- _Written request_
Please turn the records below, from the line with "[dialog] (89, 2483)" to the line with "Alles accepteren [button] (88, 2523)", into a numbered list that skips blank lines.
[Begin Data provided]
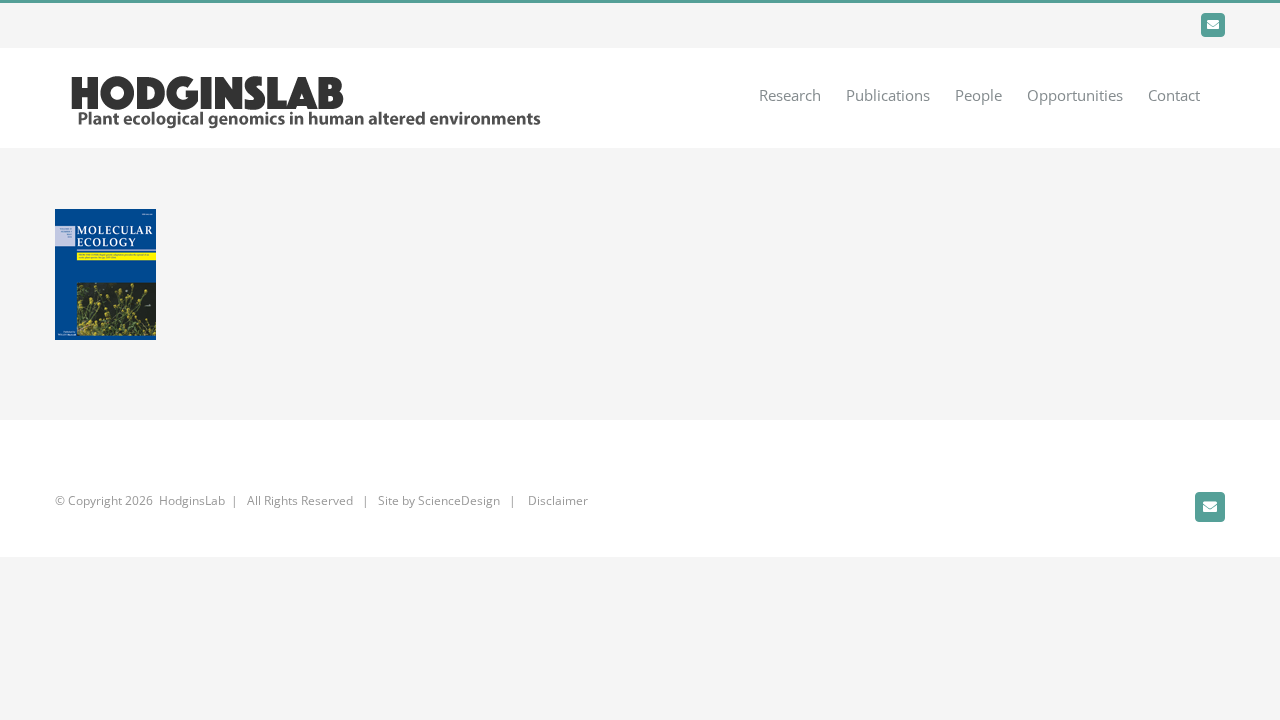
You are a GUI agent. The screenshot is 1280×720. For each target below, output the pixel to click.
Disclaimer (556, 500)
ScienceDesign (459, 500)
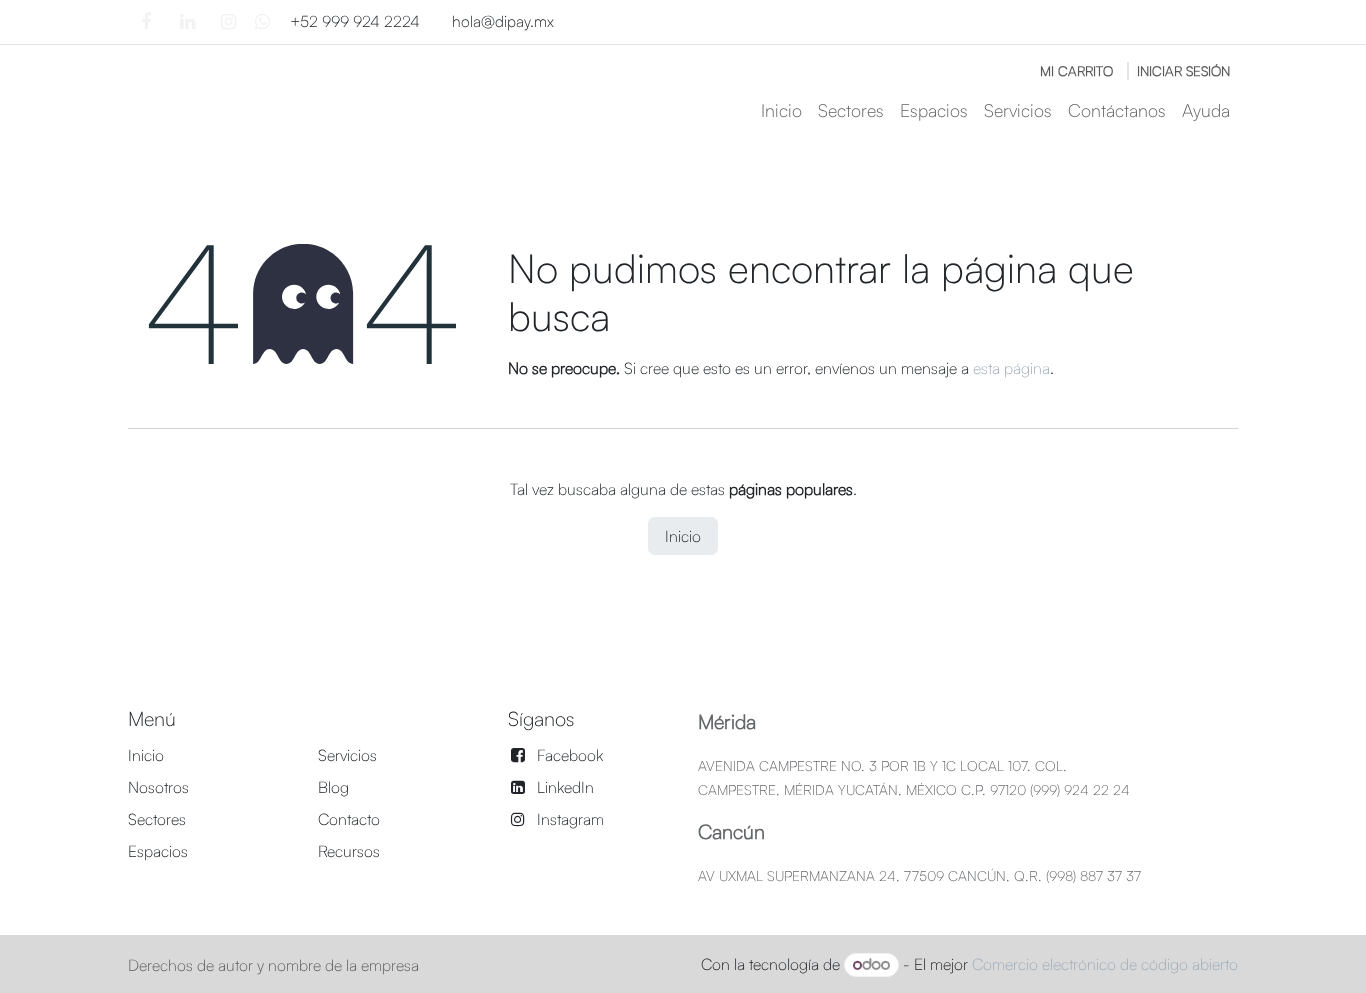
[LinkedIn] (187, 22)
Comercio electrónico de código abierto (1105, 964)
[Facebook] (146, 22)
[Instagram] (228, 22)
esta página (1011, 368)
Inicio (683, 536)
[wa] (262, 22)
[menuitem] (781, 110)
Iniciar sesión (1183, 70)
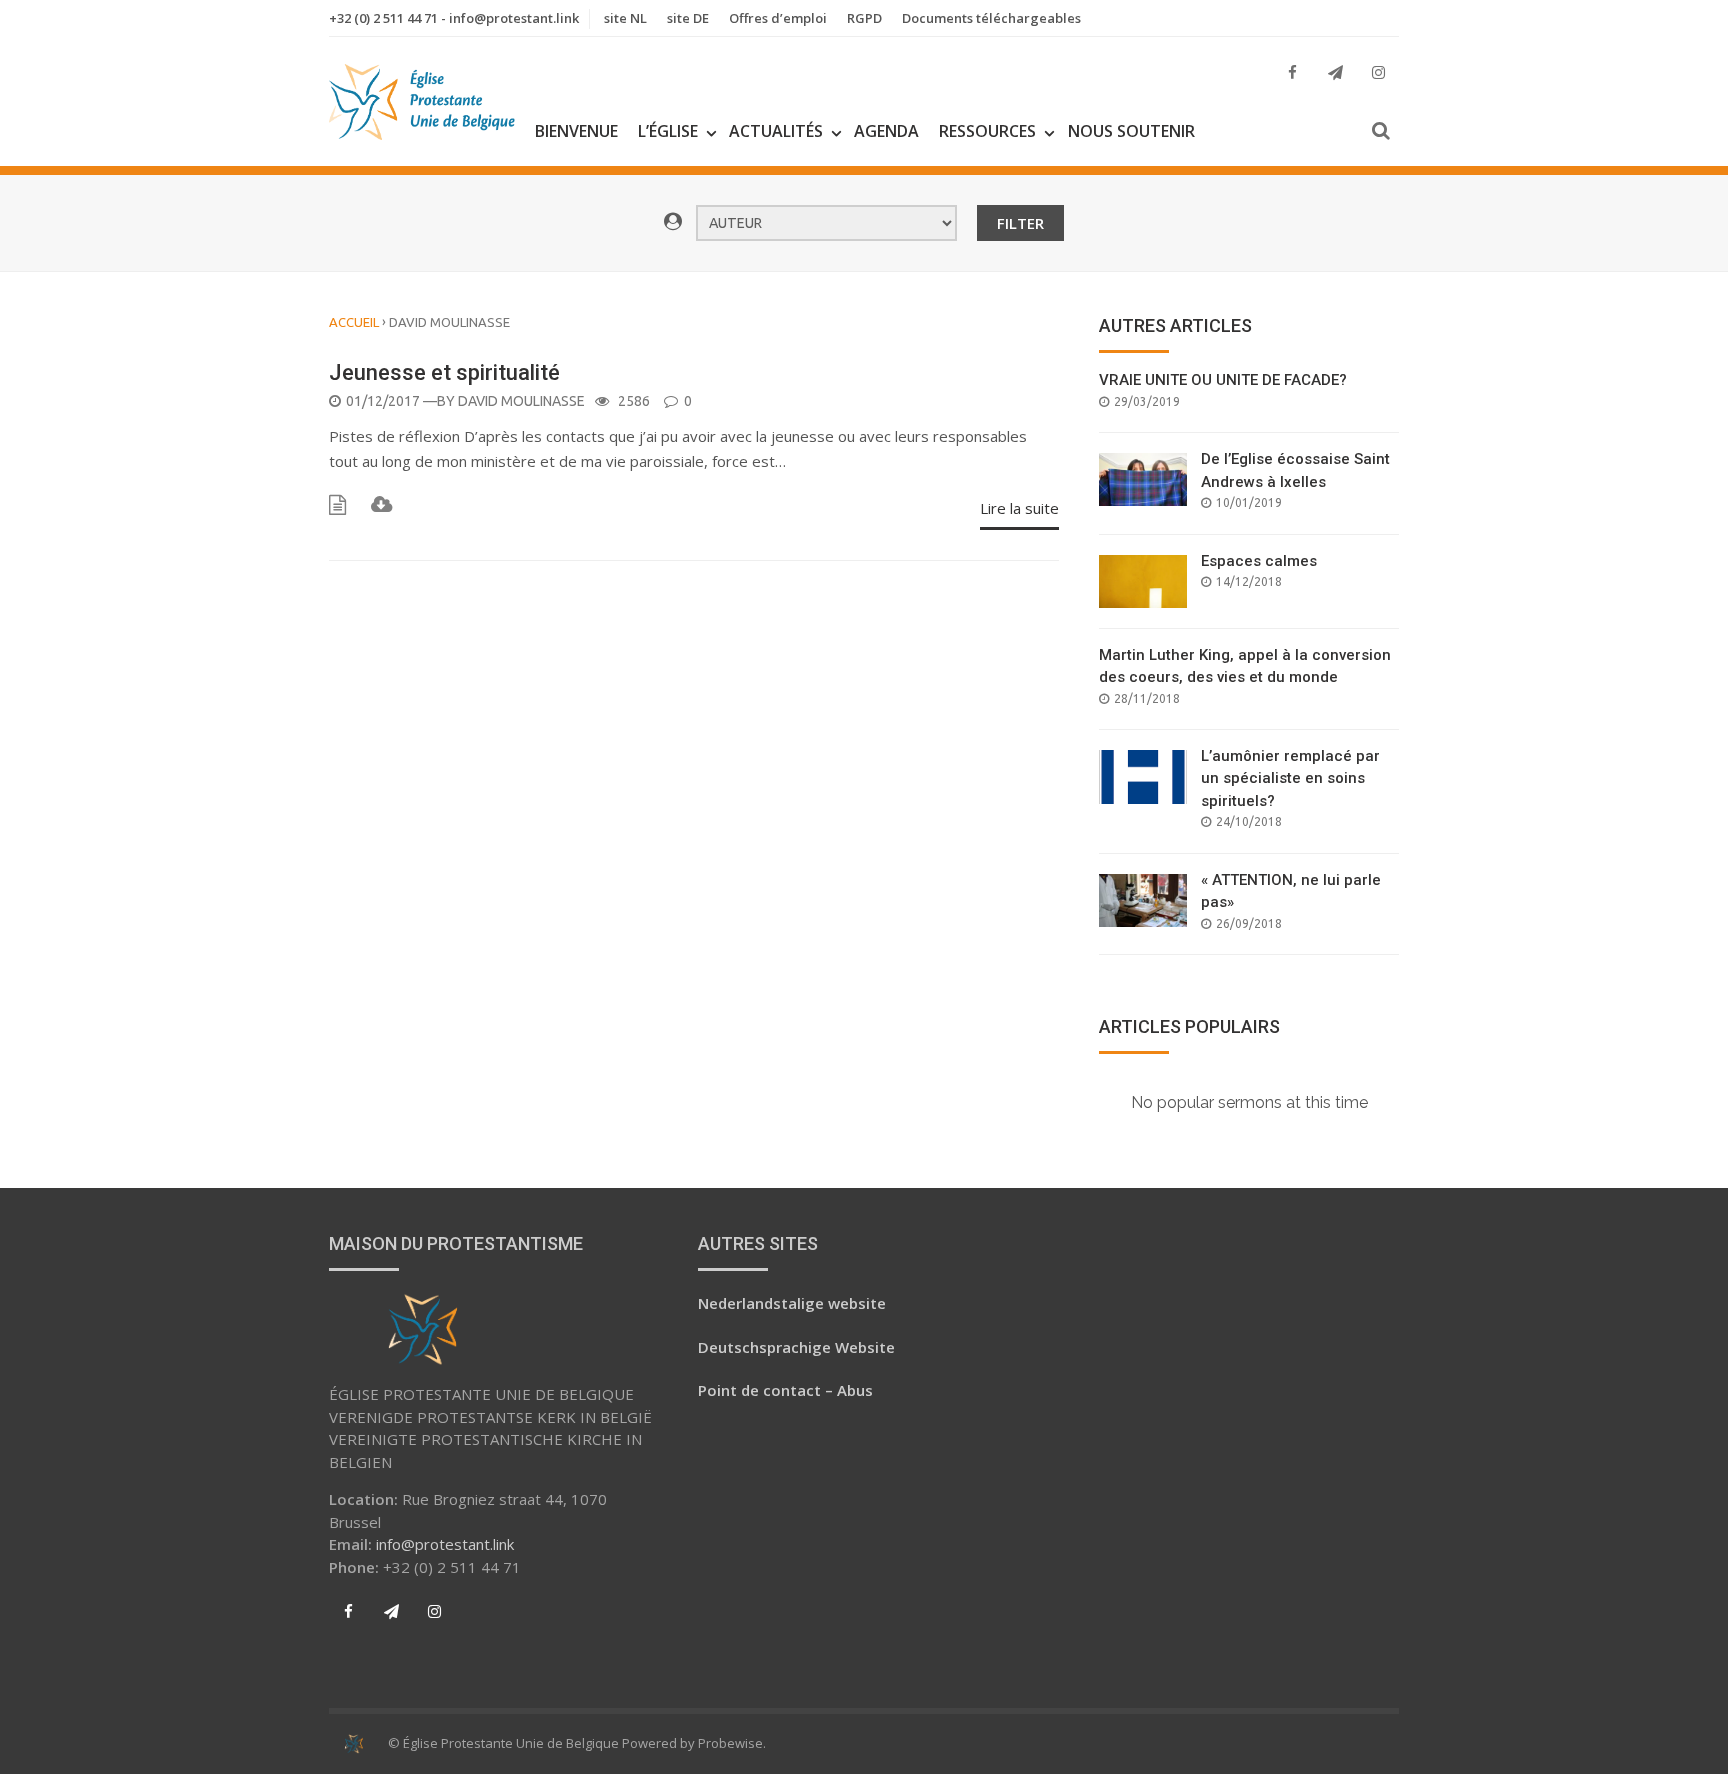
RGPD (864, 18)
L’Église (668, 131)
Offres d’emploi (778, 18)
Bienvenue (576, 131)
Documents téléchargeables (991, 18)
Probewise (730, 1743)
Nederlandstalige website (792, 1303)
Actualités (776, 131)
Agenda (886, 131)
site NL (625, 18)
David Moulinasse (521, 401)
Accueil (354, 322)
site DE (688, 18)
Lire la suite (1019, 508)
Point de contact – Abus (785, 1390)
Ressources (987, 131)
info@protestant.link (445, 1544)
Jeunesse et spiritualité (444, 372)
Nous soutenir (1131, 131)
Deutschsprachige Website (796, 1347)
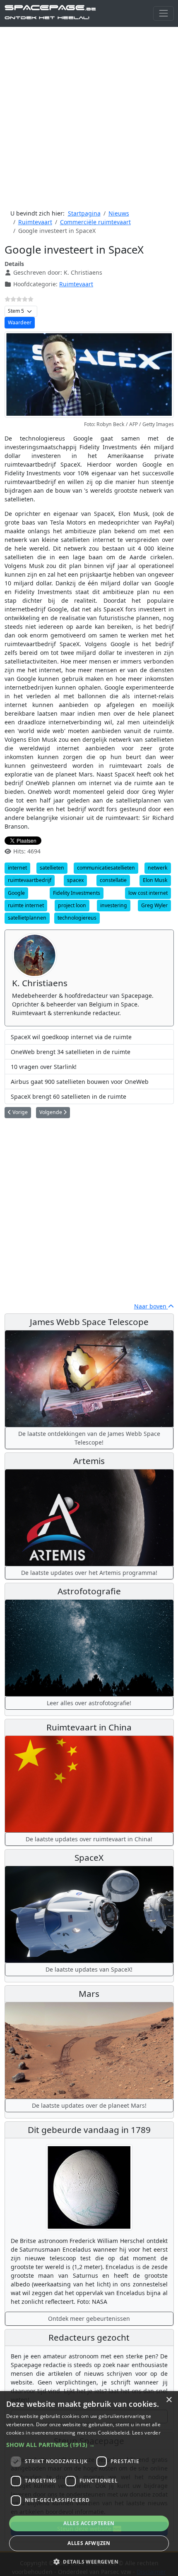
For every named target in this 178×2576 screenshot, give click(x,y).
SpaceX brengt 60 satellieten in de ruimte (68, 1096)
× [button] (169, 2400)
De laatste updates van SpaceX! (89, 1969)
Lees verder (146, 2432)
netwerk (158, 867)
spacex (75, 880)
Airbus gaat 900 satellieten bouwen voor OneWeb (80, 1082)
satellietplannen (27, 917)
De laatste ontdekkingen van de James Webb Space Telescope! (89, 1438)
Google (16, 892)
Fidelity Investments (76, 892)
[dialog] (89, 2483)
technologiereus (77, 917)
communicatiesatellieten (106, 867)
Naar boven (151, 1306)
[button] (89, 2444)
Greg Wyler (154, 905)
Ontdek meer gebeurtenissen (89, 2318)
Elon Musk (155, 880)
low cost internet (148, 892)
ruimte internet (26, 905)
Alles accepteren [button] (88, 2523)
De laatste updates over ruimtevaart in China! (89, 1839)
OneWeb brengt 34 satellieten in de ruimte (70, 1052)
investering (113, 905)
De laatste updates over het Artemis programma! (89, 1573)
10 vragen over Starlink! (44, 1067)
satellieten (52, 867)
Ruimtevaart (76, 284)
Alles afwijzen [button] (89, 2543)
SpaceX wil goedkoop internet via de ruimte (71, 1037)
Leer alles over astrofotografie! (89, 1703)
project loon (72, 905)
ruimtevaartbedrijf (29, 880)
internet (17, 867)
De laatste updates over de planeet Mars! (89, 2105)
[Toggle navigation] (163, 13)
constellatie (113, 880)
[End Data provided]
- _Complete output_
1. [dialog] (89, 2483)
2. technologiereus (77, 917)
3. communicatiesatellieten (106, 867)
4. Naar boven (151, 1306)
5. [button] (89, 2444)
6. Greg Wyler (154, 905)
7. Ontdek meer gebeurtenissen (89, 2318)
8. Elon Musk (155, 880)
9. low cost internet (148, 892)
10. ruimte internet (26, 905)
11. Alles accepteren [button] (88, 2523)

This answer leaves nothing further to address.